БРЕМЯ ДЕТСТВА
Есть писатели, столь различные между собой, как, например, Диккенс и Киплинг, которые так и не стряхнули с себя бремени своего детства. Диккенс никогда не забывал своего тяжелого существования на фабрике ваксы, так же как и Киплинг свою жизнь у бессердечной тети Розы на пыльной пригородной улице. Все пережитое ими впоследствии уходит своими корнями в эти несчастные месяцы или годы. Жизнь, обычно поворачивающаяся к нам своей жестокой стороной в то время, когда мы начинаем овладевать искусством самозащиты, настигла этих двух писателей врасплох в беззащитном раннем детстве. Реакция их не могла быть более различной: Диккенс научился состраданию, Киплинг — жестокости; Диккенс выработал стиль такой естественный и непринужденный, что мог, казалось, объять своим пониманием все человечество, — Киплинг создал великолепно сконструированный механизм разъединения. Иногда персонажи его бывают похожи на тарахтящие на конвейере спичечные коробки.

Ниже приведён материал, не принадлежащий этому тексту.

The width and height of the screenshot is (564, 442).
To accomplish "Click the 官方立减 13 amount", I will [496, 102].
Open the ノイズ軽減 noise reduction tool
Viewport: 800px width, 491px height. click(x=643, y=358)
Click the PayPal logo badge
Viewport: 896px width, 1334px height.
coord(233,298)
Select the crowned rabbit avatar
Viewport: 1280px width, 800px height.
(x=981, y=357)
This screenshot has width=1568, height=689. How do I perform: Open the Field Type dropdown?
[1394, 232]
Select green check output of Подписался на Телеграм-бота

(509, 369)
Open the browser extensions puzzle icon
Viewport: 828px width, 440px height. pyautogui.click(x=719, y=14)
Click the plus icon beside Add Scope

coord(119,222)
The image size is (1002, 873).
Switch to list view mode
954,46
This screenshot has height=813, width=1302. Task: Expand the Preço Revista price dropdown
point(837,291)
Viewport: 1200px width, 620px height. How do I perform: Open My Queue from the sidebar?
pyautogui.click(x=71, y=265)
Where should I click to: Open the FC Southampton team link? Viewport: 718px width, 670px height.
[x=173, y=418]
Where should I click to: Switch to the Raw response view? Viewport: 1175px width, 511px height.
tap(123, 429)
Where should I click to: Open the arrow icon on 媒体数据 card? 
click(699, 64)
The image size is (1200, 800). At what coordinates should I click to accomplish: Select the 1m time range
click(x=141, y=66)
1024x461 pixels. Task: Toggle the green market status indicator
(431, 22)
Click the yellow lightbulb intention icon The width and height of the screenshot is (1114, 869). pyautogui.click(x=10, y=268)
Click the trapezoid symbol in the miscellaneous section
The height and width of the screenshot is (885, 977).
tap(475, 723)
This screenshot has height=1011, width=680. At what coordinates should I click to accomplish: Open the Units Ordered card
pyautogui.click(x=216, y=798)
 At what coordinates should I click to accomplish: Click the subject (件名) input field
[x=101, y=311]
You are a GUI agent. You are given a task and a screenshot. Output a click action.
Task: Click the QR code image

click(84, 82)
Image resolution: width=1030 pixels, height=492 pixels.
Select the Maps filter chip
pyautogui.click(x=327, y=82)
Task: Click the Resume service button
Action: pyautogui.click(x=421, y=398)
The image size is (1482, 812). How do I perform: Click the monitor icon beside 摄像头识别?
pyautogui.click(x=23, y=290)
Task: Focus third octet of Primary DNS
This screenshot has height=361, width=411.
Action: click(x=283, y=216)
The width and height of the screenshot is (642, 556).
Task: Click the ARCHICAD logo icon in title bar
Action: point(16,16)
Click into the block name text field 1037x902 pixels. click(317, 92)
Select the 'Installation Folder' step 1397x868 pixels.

В детских годах Киплинга и Саки много общего, и по своей реакции на пережитое Саки ближе к Киплингу, чем к Диккенсу. Киплинг родился в Индии, Г. Н. Манроу (я сбрасываю бессмысленную маску псевдонима) в Бирме. У таких детей не бывает настоящей семьи. Невзгоды, о которых пишут Киплинг и Манроу, испытало множество безвестных и безгласных детей, родившихся в семьях чиновников или офицеров колониальных войск: прибытие в кэбе к дому незнакомых до той поры родственников, распаковывание чемоданов, наскоро устроенное подобие детской, ужасный момент расставания с родителями и на протяжении четырех лет — период, в детском измерении равный поколению (в четыре года ребенок еще младенец, в восемь — мальчик), — отсутствие чьей бы то ни было любви. Киплинг описывает это страшное время в «Паршивой Овце», рассказе, который невыносимо читать, несмотря на его сентиментальность: молитвы тети Розы, побои, приколотая на спине бумага с надписью «лжец», прогрессирующая, никем не замечаемая потеря зрения и, наконец, взрыв протеста.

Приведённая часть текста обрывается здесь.